Quand il franchit enfin le pas de la porte, il bascule. Pour retrouver l’équilibre, il étend les bras comme on ferait au moment de franchir un précipice. Nous entrons dans la ruche. Il enfume un essaime d’abeilles, le saisit à l’aide d’une pince et nous le montre. Avant de repartir, la dame nous prend en photo (plus tard, je constaterai qu’elle n’a pas appuyé sur le bouton; elle a pourtant fait le geste de me tendre l’appareil pour que je voie si la pose me convenait).
- Eh oui, il y a dix-huit ans que cela dure, dit l’apiculteur Mais j’ai eu de belles années…
Nous traversons Holzbau lorsque je me souviens que je dois annuler un rendez-vous au tribunal pris pour le lendemain matin à 9h00, mais qu’il me faut, pour ce faire, vérifier qu’une certaine somme m’a été remboursée. Je tire le vélo sur le bord de la route, appelle la greffière et lui explique que je suis à vélo, que je n’ai pas accès à un ordinateur.
- Bien, je vous donne une heure, foncez!
J’abandonne Martin et fonce. Trente-cinq minutes plus tard, ruisselant, je suis à mon bureau, vérifie les comptes, joins la banque, obtiens des garanties, décommande le tribunal. Je rappelle la greffière.

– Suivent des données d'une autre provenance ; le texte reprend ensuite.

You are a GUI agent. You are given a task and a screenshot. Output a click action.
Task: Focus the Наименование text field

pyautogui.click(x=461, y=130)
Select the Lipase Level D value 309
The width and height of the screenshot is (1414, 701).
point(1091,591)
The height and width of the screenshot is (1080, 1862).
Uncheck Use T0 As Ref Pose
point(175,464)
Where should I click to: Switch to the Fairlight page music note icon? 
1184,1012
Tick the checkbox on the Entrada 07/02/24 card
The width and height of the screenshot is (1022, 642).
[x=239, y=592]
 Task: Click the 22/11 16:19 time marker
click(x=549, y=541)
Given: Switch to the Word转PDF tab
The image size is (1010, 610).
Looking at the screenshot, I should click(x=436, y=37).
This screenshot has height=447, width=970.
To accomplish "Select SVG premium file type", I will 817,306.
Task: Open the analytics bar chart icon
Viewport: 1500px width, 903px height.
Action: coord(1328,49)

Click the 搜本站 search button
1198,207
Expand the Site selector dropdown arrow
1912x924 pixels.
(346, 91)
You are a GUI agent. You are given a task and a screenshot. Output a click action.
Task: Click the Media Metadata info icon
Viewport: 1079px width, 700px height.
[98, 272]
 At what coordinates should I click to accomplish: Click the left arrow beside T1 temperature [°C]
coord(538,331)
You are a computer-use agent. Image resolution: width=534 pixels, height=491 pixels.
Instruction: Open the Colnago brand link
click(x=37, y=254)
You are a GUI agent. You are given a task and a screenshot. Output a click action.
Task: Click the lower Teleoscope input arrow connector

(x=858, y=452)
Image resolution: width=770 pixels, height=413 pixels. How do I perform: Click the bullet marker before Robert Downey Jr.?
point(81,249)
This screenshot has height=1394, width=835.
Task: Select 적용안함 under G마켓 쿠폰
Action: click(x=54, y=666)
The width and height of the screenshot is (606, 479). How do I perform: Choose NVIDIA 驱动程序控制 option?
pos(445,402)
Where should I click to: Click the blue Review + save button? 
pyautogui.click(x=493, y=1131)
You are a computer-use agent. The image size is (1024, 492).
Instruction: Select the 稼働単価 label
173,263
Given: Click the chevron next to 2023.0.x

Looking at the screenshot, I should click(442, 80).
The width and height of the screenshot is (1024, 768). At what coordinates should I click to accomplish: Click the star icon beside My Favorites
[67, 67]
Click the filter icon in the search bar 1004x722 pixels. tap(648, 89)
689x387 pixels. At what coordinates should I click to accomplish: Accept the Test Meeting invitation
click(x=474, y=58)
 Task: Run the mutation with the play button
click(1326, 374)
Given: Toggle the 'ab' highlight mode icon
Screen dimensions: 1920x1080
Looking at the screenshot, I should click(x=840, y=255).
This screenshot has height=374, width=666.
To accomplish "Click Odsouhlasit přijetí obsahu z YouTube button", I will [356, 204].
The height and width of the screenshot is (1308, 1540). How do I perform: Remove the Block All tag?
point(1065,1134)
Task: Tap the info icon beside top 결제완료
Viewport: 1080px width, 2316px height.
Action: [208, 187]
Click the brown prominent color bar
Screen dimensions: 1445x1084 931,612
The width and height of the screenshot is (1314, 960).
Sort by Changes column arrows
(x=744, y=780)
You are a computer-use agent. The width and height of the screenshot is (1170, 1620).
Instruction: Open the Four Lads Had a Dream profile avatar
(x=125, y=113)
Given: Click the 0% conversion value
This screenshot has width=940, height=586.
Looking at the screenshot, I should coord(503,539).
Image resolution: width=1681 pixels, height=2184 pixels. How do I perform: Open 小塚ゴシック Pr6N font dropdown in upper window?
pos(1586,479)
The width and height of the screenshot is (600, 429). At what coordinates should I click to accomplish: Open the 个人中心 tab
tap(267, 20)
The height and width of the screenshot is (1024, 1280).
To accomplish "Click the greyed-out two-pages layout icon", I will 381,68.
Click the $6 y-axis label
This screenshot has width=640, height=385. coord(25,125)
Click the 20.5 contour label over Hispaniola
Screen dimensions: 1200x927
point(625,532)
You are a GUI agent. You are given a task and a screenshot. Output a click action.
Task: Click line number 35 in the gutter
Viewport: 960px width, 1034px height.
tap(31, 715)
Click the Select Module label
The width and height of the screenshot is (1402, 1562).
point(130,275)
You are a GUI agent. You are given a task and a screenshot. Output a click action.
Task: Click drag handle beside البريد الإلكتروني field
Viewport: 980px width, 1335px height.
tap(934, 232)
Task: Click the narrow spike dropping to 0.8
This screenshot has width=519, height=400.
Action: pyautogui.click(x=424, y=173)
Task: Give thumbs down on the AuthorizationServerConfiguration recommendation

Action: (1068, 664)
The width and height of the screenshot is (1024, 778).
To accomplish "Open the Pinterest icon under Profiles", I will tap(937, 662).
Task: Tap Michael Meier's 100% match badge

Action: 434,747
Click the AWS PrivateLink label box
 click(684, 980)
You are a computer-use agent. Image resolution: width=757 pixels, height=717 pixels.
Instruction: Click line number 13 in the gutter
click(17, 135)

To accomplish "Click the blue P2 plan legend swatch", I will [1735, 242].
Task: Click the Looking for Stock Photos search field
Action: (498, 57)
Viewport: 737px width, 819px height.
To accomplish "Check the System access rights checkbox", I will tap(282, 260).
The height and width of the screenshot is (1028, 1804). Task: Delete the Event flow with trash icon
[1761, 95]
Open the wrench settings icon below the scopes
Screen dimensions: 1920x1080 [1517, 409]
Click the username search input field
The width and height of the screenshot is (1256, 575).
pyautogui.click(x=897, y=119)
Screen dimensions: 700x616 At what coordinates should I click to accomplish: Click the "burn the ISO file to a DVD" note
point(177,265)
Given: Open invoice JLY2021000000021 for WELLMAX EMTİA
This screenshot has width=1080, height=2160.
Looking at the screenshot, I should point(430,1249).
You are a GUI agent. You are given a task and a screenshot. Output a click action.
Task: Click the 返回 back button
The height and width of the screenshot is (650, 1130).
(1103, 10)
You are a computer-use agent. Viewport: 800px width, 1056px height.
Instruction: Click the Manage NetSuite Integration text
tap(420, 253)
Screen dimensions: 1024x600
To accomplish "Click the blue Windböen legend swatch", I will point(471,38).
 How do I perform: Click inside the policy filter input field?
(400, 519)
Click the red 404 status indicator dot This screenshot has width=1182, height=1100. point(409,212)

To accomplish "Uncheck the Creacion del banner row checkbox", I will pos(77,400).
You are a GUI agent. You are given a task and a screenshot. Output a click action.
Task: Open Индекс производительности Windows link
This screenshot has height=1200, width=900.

- Je vous félicite! s’exclame-t-elle en riant.
Tatlin
A Fribourg m’attend Martin, un biologiste allemand de Weimar à qui j’offre pour quelques jours l’hospitalité d’un canapé (dans mon cas, la chambre des enfants). Même système d’échange via l’internet qui me permettra d’être accueilli à Detroit. Le soir venu, comme je vais partir pour l’entraînement de Krav Maga, il apparaît qu’il connait une certaine Allemande. amateur se sports de combats. D’après la description, je comprends qu’il s’agit de Tatlin. Or, tous deux ont logé au foyer d’étudiants St-Justin. Un peu plus tard, je tends mon téléphone à Tatlin qui n’en revient pas de la coïncidence.
Valais
Après le demi-marathon de Fribourg (couru sans peine mais dans un temps plus long que l’an dernier) les enfants sont repartis pour Genève et je suis allé en Valais rencontrer les agriculteurs avec qui aurait lieu le projet d’installation dans la montagne. Ce matin, à Derborence pour vérifier des détails élaborés de mémoire dans le roman. Surpris de voir que ma seule visite du site qui remonte aux années 1990 a permis d’écrire les différentes scènes sans grande erreur. Nous venions ce jour-là, Olofoso et moi, de la Barboleuse près de Villars, puis étions redescendus sur Ardon par les tunnels abandonnés de l’Ouest de la vallée — une balade de 10 heures. Ne m’étant jamais rendu sur place en voiture, je ne me doutais pas de l’état de la route: étroite, remplie de point aveugles, filant par des tunnels en zigzag. La BMW occupait toute la place. Les véhicules de touristes roulaient au pas, mais sur le chemin du retour, comme il venait d’être midi, un habitué manqua m’emboutir. Revenu en plaine, j’ai repris mon problème: dans les parties corrigées ces derniers jours, je place les éoliennes d’Evionnaz après le relais du St-Bernard. Or, inverser la chronologie implique de toucher au contenu.